== DESCRIPTION OF THE TASK ==
Every line of the material is to be set down exactly as written.

== THE DATA ==
────
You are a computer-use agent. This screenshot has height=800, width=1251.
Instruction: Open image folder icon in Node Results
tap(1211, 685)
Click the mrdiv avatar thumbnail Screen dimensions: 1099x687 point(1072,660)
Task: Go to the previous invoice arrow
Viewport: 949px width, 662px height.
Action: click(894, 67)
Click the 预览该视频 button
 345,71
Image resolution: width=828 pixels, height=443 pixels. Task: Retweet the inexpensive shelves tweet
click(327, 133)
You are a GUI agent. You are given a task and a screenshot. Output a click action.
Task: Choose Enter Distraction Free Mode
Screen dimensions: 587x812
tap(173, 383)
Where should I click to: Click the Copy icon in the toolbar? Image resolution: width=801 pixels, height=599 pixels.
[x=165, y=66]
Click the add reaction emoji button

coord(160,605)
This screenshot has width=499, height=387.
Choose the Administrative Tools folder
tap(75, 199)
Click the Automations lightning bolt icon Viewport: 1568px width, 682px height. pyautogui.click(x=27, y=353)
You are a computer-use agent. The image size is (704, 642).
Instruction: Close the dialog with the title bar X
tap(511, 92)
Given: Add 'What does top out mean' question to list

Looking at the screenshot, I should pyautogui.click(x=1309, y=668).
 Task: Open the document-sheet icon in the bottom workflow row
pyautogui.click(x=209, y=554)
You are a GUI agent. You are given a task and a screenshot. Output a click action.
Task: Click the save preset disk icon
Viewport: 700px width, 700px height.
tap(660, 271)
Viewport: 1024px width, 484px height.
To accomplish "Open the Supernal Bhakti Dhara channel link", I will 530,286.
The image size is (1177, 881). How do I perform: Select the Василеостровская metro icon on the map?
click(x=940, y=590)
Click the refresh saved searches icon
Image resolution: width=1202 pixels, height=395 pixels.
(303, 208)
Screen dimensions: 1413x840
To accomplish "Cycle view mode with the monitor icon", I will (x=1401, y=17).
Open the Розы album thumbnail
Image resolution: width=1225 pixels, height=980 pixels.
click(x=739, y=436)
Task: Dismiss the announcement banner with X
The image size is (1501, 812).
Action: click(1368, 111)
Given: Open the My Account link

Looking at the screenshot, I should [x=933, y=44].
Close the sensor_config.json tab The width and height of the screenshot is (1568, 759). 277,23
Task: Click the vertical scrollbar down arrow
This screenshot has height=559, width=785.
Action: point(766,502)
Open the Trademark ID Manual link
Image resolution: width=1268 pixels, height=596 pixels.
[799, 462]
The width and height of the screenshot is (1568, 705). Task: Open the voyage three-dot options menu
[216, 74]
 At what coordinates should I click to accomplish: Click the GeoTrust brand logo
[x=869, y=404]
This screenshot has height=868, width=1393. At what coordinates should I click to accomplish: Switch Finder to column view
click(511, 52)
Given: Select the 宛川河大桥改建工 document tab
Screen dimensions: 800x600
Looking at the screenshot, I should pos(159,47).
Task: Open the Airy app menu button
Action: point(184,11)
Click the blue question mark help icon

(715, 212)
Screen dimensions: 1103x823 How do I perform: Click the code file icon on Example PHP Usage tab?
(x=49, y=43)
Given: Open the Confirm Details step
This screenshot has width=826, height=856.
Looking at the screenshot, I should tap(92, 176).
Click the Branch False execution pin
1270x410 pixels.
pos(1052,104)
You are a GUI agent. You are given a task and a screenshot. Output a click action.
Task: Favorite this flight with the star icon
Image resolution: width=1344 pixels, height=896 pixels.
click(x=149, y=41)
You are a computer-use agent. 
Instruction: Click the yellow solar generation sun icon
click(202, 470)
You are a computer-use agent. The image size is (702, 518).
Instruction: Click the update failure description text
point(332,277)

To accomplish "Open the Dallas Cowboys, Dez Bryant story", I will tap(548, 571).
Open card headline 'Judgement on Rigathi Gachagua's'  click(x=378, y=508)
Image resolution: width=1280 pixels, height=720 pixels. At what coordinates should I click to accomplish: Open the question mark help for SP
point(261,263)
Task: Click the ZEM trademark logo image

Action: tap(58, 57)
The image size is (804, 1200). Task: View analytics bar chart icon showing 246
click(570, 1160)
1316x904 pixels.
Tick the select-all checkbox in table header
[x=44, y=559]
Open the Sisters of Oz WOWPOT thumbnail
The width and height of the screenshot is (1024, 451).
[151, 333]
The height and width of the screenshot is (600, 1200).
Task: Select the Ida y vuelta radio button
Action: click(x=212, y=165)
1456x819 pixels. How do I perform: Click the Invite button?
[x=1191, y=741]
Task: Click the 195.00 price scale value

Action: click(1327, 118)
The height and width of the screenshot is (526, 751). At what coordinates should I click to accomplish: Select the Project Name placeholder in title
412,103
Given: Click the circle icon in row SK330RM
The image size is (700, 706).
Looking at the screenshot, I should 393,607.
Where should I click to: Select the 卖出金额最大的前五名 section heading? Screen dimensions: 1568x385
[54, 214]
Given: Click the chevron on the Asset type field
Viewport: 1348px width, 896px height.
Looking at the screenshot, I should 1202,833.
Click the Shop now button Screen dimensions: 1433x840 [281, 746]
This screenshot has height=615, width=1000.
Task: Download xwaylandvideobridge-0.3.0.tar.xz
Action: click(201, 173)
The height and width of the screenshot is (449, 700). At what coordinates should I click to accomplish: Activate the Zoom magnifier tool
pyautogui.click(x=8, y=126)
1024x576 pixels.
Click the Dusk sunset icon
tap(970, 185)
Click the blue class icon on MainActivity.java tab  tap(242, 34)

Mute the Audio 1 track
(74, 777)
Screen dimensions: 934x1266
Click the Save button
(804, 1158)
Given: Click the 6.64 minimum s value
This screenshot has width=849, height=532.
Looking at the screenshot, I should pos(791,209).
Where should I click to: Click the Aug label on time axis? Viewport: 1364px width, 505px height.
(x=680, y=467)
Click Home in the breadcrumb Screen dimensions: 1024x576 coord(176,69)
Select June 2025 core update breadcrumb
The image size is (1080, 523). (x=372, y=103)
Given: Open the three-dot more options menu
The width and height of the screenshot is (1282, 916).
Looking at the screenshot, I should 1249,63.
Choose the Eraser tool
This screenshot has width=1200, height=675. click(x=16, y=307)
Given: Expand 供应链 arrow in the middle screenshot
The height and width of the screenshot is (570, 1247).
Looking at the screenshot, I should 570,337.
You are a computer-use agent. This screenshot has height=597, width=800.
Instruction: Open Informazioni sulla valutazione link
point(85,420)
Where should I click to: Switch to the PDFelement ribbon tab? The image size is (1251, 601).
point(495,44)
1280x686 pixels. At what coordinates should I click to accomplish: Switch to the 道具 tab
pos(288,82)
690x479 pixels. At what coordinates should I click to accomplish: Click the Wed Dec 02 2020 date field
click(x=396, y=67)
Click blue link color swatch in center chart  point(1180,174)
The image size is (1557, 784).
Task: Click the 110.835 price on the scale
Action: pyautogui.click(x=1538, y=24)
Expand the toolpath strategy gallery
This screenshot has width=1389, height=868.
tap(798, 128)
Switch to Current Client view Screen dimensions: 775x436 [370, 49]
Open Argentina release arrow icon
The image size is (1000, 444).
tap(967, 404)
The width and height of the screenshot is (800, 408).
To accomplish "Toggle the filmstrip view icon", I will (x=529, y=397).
────
== RESPONSE BOX ==
You are a computer-use agent. This screenshot has height=800, width=1251.
Instruction: Open image folder icon in Node Results
tap(1211, 685)
Click the mrdiv avatar thumbnail Screen dimensions: 1099x687 point(1072,660)
Task: Go to the previous invoice arrow
Viewport: 949px width, 662px height.
Action: click(894, 67)
Click the 预览该视频 button
 345,71
Image resolution: width=828 pixels, height=443 pixels. Task: Retweet the inexpensive shelves tweet
click(327, 133)
You are a GUI agent. You are given a task and a screenshot. Output a click action.
Task: Choose Enter Distraction Free Mode
Screen dimensions: 587x812
tap(173, 383)
Where should I click to: Click the Copy icon in the toolbar? Image resolution: width=801 pixels, height=599 pixels.
[x=165, y=66]
Click the add reaction emoji button

coord(160,605)
This screenshot has width=499, height=387.
Choose the Administrative Tools folder
tap(75, 199)
Click the Automations lightning bolt icon Viewport: 1568px width, 682px height. pyautogui.click(x=27, y=353)
You are a computer-use agent. The image size is (704, 642).
Instruction: Close the dialog with the title bar X
tap(511, 92)
Given: Add 'What does top out mean' question to list

Looking at the screenshot, I should pyautogui.click(x=1309, y=668).
 Task: Open the document-sheet icon in the bottom workflow row
pyautogui.click(x=209, y=554)
You are a GUI agent. You are given a task and a screenshot. Output a click action.
Task: Click the save preset disk icon
Viewport: 700px width, 700px height.
tap(660, 271)
Viewport: 1024px width, 484px height.
To accomplish "Open the Supernal Bhakti Dhara channel link", I will 530,286.
The image size is (1177, 881). How do I perform: Select the Василеостровская metro icon on the map?
click(x=940, y=590)
Click the refresh saved searches icon
Image resolution: width=1202 pixels, height=395 pixels.
(303, 208)
Screen dimensions: 1413x840
To accomplish "Cycle view mode with the monitor icon", I will (x=1401, y=17).
Open the Розы album thumbnail
Image resolution: width=1225 pixels, height=980 pixels.
click(x=739, y=436)
Task: Dismiss the announcement banner with X
The image size is (1501, 812).
Action: click(1368, 111)
Given: Open the My Account link

Looking at the screenshot, I should [x=933, y=44].
Close the sensor_config.json tab The width and height of the screenshot is (1568, 759). 277,23
Task: Click the vertical scrollbar down arrow
This screenshot has height=559, width=785.
Action: point(766,502)
Open the Trademark ID Manual link
Image resolution: width=1268 pixels, height=596 pixels.
[799, 462]
The width and height of the screenshot is (1568, 705). Task: Open the voyage three-dot options menu
[216, 74]
 At what coordinates should I click to accomplish: Click the GeoTrust brand logo
[x=869, y=404]
This screenshot has height=868, width=1393. At what coordinates should I click to accomplish: Switch Finder to column view
click(511, 52)
Given: Select the 宛川河大桥改建工 document tab
Screen dimensions: 800x600
Looking at the screenshot, I should pos(159,47).
Task: Open the Airy app menu button
Action: point(184,11)
Click the blue question mark help icon

(715, 212)
Screen dimensions: 1103x823 How do I perform: Click the code file icon on Example PHP Usage tab?
(x=49, y=43)
Given: Open the Confirm Details step
This screenshot has width=826, height=856.
Looking at the screenshot, I should tap(92, 176).
Click the Branch False execution pin
1270x410 pixels.
pos(1052,104)
You are a GUI agent. You are given a task and a screenshot. Output a click action.
Task: Favorite this flight with the star icon
Image resolution: width=1344 pixels, height=896 pixels.
click(x=149, y=41)
You are a computer-use agent. 
Instruction: Click the yellow solar generation sun icon
click(202, 470)
You are a computer-use agent. The image size is (702, 518).
Instruction: Click the update failure description text
point(332,277)

To accomplish "Open the Dallas Cowboys, Dez Bryant story", I will tap(548, 571).
Open card headline 'Judgement on Rigathi Gachagua's'  click(x=378, y=508)
Image resolution: width=1280 pixels, height=720 pixels. At what coordinates should I click to accomplish: Open the question mark help for SP
point(261,263)
Task: Click the ZEM trademark logo image

Action: tap(58, 57)
The image size is (804, 1200). Task: View analytics bar chart icon showing 246
click(570, 1160)
1316x904 pixels.
Tick the select-all checkbox in table header
[x=44, y=559]
Open the Sisters of Oz WOWPOT thumbnail
The width and height of the screenshot is (1024, 451).
[151, 333]
The height and width of the screenshot is (600, 1200).
Task: Select the Ida y vuelta radio button
Action: click(x=212, y=165)
1456x819 pixels. How do I perform: Click the Invite button?
[x=1191, y=741]
Task: Click the 195.00 price scale value

Action: click(1327, 118)
The height and width of the screenshot is (526, 751). At what coordinates should I click to accomplish: Select the Project Name placeholder in title
412,103
Given: Click the circle icon in row SK330RM
The image size is (700, 706).
Looking at the screenshot, I should 393,607.
Where should I click to: Select the 卖出金额最大的前五名 section heading? Screen dimensions: 1568x385
[54, 214]
Given: Click the chevron on the Asset type field
Viewport: 1348px width, 896px height.
Looking at the screenshot, I should 1202,833.
Click the Shop now button Screen dimensions: 1433x840 [281, 746]
This screenshot has height=615, width=1000.
Task: Download xwaylandvideobridge-0.3.0.tar.xz
Action: click(201, 173)
The height and width of the screenshot is (449, 700). At what coordinates should I click to accomplish: Activate the Zoom magnifier tool
pyautogui.click(x=8, y=126)
1024x576 pixels.
Click the Dusk sunset icon
tap(970, 185)
Click the blue class icon on MainActivity.java tab  tap(242, 34)

Mute the Audio 1 track
(74, 777)
Screen dimensions: 934x1266
Click the Save button
(804, 1158)
Given: Click the 6.64 minimum s value
This screenshot has width=849, height=532.
Looking at the screenshot, I should pos(791,209).
Where should I click to: Click the Aug label on time axis? Viewport: 1364px width, 505px height.
(x=680, y=467)
Click Home in the breadcrumb Screen dimensions: 1024x576 coord(176,69)
Select June 2025 core update breadcrumb
The image size is (1080, 523). (x=372, y=103)
Given: Open the three-dot more options menu
The width and height of the screenshot is (1282, 916).
Looking at the screenshot, I should 1249,63.
Choose the Eraser tool
This screenshot has width=1200, height=675. click(x=16, y=307)
Given: Expand 供应链 arrow in the middle screenshot
The height and width of the screenshot is (570, 1247).
Looking at the screenshot, I should 570,337.
You are a computer-use agent. This screenshot has height=597, width=800.
Instruction: Open Informazioni sulla valutazione link
point(85,420)
Where should I click to: Switch to the PDFelement ribbon tab? The image size is (1251, 601).
point(495,44)
1280x686 pixels. At what coordinates should I click to accomplish: Switch to the 道具 tab
pos(288,82)
690x479 pixels. At what coordinates should I click to accomplish: Click the Wed Dec 02 2020 date field
click(x=396, y=67)
Click blue link color swatch in center chart  point(1180,174)
The image size is (1557, 784).
Task: Click the 110.835 price on the scale
Action: pyautogui.click(x=1538, y=24)
Expand the toolpath strategy gallery
This screenshot has width=1389, height=868.
tap(798, 128)
Switch to Current Client view Screen dimensions: 775x436 [370, 49]
Open Argentina release arrow icon
The image size is (1000, 444).
tap(967, 404)
The width and height of the screenshot is (800, 408).
To accomplish "Toggle the filmstrip view icon", I will (x=529, y=397).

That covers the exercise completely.